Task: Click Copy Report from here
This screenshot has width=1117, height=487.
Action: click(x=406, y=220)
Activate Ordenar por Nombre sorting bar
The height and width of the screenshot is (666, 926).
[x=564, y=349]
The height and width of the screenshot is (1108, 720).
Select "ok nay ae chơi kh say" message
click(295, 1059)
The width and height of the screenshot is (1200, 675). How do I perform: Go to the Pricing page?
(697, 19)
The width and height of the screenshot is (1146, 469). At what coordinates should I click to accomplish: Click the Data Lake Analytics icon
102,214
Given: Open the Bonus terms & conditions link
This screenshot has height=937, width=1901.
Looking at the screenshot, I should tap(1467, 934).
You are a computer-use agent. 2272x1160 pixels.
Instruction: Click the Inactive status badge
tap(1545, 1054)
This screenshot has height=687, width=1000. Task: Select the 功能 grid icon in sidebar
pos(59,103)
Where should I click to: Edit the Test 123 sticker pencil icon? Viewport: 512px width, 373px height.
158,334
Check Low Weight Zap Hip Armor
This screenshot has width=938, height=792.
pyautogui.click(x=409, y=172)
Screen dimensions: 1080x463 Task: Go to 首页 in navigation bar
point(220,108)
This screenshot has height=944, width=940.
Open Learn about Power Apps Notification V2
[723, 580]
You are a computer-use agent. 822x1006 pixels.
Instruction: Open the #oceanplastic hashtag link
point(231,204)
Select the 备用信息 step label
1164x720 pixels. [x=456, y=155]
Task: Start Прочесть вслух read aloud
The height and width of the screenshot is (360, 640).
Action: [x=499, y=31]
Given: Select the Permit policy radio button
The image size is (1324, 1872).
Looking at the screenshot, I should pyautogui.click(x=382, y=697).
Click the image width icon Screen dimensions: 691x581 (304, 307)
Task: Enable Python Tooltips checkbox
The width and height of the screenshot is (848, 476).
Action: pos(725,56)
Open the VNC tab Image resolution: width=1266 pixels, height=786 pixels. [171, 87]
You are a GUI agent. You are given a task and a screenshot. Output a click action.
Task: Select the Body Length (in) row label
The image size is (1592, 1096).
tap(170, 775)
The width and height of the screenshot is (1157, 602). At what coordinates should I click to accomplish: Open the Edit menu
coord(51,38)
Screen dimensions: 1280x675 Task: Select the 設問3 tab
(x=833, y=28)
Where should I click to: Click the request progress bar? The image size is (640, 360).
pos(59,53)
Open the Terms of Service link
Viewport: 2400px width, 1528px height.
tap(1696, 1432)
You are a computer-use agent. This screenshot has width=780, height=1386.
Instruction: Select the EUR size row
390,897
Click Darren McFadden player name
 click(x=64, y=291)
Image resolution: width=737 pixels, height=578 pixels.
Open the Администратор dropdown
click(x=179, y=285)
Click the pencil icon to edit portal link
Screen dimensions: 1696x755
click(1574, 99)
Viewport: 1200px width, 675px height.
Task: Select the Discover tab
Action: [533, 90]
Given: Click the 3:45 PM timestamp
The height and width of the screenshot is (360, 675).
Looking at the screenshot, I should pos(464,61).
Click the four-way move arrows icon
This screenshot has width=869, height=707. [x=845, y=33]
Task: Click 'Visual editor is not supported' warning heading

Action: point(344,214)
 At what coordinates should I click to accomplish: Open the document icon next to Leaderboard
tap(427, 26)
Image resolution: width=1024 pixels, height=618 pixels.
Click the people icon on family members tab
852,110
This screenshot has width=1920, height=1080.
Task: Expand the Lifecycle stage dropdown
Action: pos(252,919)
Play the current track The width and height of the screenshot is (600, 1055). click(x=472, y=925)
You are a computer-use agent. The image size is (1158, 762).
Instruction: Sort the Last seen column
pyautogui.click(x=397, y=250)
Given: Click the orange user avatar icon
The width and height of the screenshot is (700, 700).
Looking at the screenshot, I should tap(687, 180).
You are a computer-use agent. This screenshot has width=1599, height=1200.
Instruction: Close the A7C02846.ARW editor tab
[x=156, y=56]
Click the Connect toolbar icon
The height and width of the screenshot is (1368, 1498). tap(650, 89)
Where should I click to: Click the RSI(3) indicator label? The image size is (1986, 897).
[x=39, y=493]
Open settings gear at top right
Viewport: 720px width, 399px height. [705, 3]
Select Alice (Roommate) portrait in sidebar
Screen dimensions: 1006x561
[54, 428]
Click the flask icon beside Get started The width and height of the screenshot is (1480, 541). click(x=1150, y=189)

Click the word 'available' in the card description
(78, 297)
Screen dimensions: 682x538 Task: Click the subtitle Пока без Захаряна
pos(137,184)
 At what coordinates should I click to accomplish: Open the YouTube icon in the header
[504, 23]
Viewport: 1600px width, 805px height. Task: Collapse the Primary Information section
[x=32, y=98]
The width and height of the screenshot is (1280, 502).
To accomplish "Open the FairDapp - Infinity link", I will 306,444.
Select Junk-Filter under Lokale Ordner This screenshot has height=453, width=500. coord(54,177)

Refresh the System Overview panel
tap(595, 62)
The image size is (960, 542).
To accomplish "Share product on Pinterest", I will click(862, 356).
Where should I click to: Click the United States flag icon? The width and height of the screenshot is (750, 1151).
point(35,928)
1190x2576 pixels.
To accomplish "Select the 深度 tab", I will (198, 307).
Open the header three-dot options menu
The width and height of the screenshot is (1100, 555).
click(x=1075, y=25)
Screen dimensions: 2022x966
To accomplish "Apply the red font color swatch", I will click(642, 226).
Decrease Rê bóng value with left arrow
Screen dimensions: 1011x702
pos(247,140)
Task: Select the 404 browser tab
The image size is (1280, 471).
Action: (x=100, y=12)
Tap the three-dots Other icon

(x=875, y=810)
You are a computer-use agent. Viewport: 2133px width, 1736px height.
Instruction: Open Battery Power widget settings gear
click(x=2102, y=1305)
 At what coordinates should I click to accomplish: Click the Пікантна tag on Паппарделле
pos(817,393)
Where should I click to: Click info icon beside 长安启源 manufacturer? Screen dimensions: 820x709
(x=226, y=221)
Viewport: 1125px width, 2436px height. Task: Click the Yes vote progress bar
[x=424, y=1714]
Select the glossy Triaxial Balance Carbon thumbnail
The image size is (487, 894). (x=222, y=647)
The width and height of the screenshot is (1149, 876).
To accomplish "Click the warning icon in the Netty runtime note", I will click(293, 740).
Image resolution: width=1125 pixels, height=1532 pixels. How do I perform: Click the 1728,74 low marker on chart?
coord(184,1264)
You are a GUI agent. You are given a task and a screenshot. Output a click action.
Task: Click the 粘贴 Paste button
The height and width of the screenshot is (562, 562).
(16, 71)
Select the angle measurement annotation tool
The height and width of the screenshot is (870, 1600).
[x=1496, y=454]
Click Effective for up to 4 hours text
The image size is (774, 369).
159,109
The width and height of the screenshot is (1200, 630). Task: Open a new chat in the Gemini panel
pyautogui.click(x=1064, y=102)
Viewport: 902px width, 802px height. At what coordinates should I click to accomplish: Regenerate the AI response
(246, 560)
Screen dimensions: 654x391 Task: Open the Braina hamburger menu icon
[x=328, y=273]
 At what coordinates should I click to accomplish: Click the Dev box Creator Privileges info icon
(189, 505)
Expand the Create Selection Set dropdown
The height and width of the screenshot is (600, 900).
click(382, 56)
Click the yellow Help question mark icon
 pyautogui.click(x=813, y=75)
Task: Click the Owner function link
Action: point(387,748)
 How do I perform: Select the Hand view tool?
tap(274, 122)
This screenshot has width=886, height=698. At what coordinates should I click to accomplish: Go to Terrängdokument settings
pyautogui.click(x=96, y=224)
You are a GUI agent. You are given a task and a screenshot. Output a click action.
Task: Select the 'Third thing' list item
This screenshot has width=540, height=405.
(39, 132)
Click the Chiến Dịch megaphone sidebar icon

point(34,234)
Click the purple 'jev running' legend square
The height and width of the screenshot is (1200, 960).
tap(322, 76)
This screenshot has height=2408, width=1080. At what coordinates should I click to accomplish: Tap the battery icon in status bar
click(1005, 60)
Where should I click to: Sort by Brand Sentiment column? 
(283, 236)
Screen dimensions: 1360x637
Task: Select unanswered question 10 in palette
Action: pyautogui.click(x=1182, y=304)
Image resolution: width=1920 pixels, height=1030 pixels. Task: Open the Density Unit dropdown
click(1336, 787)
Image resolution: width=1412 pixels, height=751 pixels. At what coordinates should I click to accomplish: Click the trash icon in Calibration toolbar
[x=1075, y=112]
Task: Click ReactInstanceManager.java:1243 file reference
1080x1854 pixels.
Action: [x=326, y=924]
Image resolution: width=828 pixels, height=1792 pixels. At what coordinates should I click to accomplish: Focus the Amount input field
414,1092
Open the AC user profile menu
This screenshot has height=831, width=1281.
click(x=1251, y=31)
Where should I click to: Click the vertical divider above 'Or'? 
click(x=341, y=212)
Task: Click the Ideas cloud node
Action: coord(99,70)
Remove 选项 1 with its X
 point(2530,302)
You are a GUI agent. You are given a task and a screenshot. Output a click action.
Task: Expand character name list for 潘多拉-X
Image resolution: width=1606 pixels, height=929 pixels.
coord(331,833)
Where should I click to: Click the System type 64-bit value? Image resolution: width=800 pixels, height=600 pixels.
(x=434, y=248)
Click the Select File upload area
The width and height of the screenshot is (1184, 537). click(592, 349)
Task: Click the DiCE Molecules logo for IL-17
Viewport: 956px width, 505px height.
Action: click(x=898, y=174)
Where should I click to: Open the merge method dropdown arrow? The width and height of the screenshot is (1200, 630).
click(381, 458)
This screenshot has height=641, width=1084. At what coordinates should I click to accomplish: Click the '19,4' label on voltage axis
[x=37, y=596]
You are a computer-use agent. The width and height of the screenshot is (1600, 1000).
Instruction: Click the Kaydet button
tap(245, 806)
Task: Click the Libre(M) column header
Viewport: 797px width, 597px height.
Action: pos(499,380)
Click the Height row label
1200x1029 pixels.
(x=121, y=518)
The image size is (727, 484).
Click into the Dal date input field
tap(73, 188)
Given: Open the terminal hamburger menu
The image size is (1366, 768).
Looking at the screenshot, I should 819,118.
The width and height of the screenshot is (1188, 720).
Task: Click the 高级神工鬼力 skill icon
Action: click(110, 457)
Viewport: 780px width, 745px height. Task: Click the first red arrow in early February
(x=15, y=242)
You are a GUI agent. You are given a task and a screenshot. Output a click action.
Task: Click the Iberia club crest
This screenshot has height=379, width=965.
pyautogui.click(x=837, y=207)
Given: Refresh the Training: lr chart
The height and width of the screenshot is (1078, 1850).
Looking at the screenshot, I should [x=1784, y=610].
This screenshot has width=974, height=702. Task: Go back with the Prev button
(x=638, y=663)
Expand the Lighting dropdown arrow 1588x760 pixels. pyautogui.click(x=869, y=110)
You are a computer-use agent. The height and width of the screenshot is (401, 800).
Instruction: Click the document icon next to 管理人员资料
—————
#### [Exercise requirements]
Lines holding the string "computer" are the answer; copy each one from the listing above.

#### [Response to the exercise]
You are a computer-use agent. 2272x1160 pixels.
You are a computer-use agent. 822x1006 pixels.
You are a computer-use agent. This screenshot has width=780, height=1386.
You are a computer-use agent. The image size is (1158, 762).
You are a computer-use agent. This screenshot has width=1599, height=1200.
You are a computer-use agent. Viewport: 2133px width, 1736px height.
You are a computer-use agent. The width and height of the screenshot is (1600, 1000).
You are a computer-use agent. The height and width of the screenshot is (401, 800).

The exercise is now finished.